## AUSGEWÄHLTER AUSZUG
=-=-=-=-=

SCRM: Nicht alle KMU sind für künftige Krisen aufgestellt

Laut einer Umfrage von Visable setzen KMU in Deutschland häufig auf betriebliche Notallpläne, oft fehlen diese aber auch.

Deutsche KMU gehen im Risikomanagement methodischer vor als ihre europäischen Nachbar-KMU, so eine Umfrage von Visable. (Symboldbild: Ilkercelik / Fotolia)
Deutsche KMU gehen im Risikomanagement methodischer vor als ihre europäischen Nachbar-KMU, so eine Umfrage von Visable. (Symboldbild: Ilkercelik / Fotolia)
Therese Meitinger

Die aktuellen Krisen stellen die Belastbarkeit der kleinen und mittleren Unternehmen in Deutschland auf eine harte Probe. Nicht alle Unternehmen sind gleich gut darauf vorbereitet – so das am 16. Juni veröffentlichten Ergebnis einer Umfrage, die YouGov im Auftrag des Hamburger B2B-Plattformbetreiber Visable im April durchgeführt hat. In Deutschland nahmen dem Anbieter zufolge 508 Personen mit Entscheidungsbefugnis in kleinen und mittleren Unternehmen teil, in Frankreich 530 Personen, in der Schweiz und in Österreich wurden jeweils 217 Menschen befragt.

Deutsche KMU nutzen der Umfrage zufolge generell eine breite Palette an Maßnahmen zur Erhöhung ihrer Krisenfestigkeit. Der am weitesten verbreitete Ansatz: 20 Prozent der Unternehmen haben einen betrieblichen Notfallplan für Krisenfälle in der Schublade. Gleichzeitig steht aber jedes fünfte Unternehmen (21 Prozent) blank da und hat bisher gar keine Maßnahmen zur Vorbeugung gegen Umsatzausfälle durch Krisen implementiert.         

Peter F. Schmid, CEO von Visable, ordnet das Ergebnis ein:

„Ich bin überrascht, dass so viele Unternehmen sich gar nicht auf Krisen vorbereitet haben. Der aktuelle Krisenzustand zeigt aber einmal mehr, wie wichtig es als Teil der strategischen Unternehmensführung ist, mögliche künftige Entwicklungen zu antizipieren und entsprechende Vorsorge zu treffen.“

Insgesamt scheinen deutsche Unternehmen im internationalen Vergleich der Umfrage zufolge aber noch recht systematisch an die Absicherung gegen Krisen heranzugehen. In den weiteren Kernmärkten von Visable in Österreich und der Schweiz liegt der Anteil von Unternehmen mit einem betrieblichen Notfallplan mit 18 und 16 Prozent schon etwas niedriger. Besonders signifikant ist der Kontrast zu Frankreich: Dort sorgen mit elf Prozent nur etwa halb so viele Unternehmen wie in Deutschland mit einem Notfallplan vor.

=-=-=-=-=

## ANGEZEIGTE DATEN
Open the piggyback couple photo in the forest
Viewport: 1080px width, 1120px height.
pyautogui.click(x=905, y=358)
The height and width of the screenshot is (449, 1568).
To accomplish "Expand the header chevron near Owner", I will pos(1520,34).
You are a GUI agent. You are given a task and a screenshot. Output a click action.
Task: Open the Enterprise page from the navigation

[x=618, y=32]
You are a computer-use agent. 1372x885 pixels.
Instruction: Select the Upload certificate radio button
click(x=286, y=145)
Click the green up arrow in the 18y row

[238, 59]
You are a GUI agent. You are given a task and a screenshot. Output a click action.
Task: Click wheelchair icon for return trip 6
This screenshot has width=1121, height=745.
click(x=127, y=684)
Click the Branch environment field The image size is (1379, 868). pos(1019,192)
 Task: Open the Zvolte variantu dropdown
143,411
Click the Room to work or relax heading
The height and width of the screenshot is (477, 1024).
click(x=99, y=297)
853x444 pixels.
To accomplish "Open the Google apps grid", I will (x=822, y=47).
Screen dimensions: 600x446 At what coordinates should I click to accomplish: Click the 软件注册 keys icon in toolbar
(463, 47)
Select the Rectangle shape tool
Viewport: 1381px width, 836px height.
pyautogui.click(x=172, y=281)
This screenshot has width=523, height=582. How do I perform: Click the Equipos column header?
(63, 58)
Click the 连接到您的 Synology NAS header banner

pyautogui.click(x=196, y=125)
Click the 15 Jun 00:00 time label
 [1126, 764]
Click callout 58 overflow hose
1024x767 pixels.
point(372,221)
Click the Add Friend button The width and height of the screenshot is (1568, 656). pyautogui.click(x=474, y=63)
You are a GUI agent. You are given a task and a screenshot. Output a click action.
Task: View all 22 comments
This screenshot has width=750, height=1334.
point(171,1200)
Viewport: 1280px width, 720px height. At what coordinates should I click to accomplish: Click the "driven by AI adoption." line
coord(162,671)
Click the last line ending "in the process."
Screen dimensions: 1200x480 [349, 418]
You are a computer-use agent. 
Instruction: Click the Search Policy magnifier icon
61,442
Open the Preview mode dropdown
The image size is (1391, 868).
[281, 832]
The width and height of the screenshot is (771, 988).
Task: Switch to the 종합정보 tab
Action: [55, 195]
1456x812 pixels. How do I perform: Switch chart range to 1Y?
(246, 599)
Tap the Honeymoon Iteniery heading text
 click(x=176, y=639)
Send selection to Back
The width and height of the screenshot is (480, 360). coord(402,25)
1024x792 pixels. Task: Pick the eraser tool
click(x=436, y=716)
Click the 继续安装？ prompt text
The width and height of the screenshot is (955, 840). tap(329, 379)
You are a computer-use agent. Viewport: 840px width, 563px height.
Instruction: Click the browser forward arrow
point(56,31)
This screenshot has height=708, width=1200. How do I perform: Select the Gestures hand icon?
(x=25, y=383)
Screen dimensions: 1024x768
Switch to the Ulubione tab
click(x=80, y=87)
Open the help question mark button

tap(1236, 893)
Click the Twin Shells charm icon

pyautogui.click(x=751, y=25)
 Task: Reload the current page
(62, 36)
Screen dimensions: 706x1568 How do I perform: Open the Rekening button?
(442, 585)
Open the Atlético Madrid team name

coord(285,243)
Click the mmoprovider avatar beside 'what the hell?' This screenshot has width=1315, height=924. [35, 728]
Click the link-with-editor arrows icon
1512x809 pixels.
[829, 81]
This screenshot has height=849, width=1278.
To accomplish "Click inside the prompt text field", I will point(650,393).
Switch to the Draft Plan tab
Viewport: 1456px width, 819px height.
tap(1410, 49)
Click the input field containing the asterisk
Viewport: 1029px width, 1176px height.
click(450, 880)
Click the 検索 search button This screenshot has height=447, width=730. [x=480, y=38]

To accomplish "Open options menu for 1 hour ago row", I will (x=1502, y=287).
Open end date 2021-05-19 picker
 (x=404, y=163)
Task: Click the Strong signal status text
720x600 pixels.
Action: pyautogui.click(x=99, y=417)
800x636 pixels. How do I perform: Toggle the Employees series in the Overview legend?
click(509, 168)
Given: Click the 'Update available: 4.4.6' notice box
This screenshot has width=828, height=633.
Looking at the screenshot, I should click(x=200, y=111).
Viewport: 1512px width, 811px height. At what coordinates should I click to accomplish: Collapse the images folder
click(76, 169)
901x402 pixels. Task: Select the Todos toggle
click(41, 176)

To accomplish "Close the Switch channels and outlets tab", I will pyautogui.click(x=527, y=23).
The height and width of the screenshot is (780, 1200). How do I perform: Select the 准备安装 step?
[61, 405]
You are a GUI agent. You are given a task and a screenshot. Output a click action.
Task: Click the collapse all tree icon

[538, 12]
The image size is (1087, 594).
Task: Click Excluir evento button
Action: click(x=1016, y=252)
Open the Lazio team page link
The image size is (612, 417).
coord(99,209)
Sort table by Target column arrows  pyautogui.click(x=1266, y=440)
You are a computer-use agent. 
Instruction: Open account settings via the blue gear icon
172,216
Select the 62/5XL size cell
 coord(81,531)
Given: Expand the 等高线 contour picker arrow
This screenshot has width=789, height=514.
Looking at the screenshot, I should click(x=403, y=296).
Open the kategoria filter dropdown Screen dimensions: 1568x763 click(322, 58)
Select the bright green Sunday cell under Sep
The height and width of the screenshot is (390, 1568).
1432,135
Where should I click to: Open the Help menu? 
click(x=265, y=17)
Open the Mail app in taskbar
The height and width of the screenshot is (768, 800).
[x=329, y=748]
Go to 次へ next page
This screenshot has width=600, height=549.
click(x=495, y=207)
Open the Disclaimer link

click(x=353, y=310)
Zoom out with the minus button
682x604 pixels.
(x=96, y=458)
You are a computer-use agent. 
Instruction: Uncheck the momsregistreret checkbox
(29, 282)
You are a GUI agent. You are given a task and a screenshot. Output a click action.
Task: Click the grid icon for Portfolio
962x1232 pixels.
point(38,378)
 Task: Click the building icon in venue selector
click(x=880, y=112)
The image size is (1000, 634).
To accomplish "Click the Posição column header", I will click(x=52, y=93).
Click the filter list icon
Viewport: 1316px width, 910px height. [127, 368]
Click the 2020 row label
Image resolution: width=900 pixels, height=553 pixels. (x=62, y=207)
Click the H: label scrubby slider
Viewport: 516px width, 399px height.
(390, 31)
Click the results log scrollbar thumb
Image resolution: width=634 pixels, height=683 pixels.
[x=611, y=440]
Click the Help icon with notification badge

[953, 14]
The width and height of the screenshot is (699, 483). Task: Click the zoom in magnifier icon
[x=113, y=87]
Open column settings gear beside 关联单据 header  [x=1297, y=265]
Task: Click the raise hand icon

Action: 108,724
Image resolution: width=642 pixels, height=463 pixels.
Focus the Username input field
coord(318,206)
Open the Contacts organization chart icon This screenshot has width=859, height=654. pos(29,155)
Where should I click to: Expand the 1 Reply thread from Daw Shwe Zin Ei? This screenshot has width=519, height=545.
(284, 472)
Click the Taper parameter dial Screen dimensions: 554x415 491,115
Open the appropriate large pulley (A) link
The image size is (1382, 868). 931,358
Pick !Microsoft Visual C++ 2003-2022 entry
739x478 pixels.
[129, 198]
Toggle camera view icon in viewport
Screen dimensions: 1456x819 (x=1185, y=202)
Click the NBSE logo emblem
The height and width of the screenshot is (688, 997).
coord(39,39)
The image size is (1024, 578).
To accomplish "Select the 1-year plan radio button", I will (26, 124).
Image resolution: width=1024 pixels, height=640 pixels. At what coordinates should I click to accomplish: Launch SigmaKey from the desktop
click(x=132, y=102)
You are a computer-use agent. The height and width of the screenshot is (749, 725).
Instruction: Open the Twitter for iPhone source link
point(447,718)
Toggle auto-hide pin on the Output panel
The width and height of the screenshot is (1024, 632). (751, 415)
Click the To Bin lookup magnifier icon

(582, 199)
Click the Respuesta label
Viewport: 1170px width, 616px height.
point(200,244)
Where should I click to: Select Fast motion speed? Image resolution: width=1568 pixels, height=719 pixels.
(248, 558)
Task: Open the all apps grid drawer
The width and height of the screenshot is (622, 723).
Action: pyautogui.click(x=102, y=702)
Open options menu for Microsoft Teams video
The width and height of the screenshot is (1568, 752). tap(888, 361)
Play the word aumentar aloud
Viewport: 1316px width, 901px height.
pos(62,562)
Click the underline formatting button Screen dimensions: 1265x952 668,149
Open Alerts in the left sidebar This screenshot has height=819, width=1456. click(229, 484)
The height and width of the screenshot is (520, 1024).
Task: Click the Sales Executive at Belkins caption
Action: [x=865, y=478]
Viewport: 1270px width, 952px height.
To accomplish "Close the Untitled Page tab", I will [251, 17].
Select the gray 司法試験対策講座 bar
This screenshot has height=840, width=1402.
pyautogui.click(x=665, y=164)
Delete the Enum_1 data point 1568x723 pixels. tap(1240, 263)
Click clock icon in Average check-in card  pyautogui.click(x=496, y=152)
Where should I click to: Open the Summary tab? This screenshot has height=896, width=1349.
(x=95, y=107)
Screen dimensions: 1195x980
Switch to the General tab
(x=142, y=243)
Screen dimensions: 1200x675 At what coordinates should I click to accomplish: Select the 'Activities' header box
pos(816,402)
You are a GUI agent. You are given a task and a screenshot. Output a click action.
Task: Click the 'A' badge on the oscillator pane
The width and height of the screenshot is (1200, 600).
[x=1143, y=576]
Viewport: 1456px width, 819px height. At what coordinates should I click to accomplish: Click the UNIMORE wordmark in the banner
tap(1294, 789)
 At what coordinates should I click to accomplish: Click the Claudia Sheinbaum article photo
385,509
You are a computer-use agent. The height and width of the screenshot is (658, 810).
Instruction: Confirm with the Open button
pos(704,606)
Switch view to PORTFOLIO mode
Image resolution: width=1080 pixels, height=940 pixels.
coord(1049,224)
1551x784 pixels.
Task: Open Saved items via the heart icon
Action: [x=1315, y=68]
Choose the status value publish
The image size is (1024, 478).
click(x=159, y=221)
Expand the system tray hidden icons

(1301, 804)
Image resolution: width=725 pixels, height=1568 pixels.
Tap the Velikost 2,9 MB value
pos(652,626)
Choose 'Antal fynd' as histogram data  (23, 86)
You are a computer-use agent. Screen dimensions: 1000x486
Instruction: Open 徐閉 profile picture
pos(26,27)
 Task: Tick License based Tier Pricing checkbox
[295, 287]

=-=-=-=-=

## AUFGABEN
**A.** Beantworten Sie anhand des Artikels über die Krisenvorsorge von KMU die folgenden Fragen:
(i) Wie viele Personen mit Entscheidungsbefugnis nahmen in Deutschland an der Umfrage teil?
(ii) Wie viel Prozent der deutschen Unternehmen haben bisher gar keine Maßnahmen zur Vorbeugung gegen Umsatzausfälle durch Krisen implementiert?
(iii) Wie hoch ist in Frankreich der Anteil der Unternehmen, die mit einem Notfallplan vorsorgen?
**B.** Schreiben Sie aus dem Artikel über die Krisenvorsorge von KMU den Abschnitt ab, der mit „Peter F. Schmid, CEO“ beginnt und mit „einem Notfallplan vor.“ endet.

## LÖSUNGEN JE AUFGABE
**A.**
(i) 508 Personen
(ii) 21 Prozent
(iii) Elf Prozent

**B.**
Peter F. Schmid, CEO von Visable, ordnet das Ergebnis ein:

„Ich bin überrascht, dass so viele Unternehmen sich gar nicht auf Krisen vorbereitet haben. Der aktuelle Krisenzustand zeigt aber einmal mehr, wie wichtig es als Teil der strategischen Unternehmensführung ist, mögliche künftige Entwicklungen zu antizipieren und entsprechende Vorsorge zu treffen.“

Insgesamt scheinen deutsche Unternehmen im internationalen Vergleich der Umfrage zufolge aber noch recht systematisch an die Absicherung gegen Krisen heranzugehen. In den weiteren Kernmärkten von Visable in Österreich und der Schweiz liegt der Anteil von Unternehmen mit einem betrieblichen Notfallplan mit 18 und 16 Prozent schon etwas niedriger. Besonders signifikant ist der Kontrast zu Frankreich: Dort sorgen mit elf Prozent nur etwa halb so viele Unternehmen wie in Deutschland mit einem Notfallplan vor.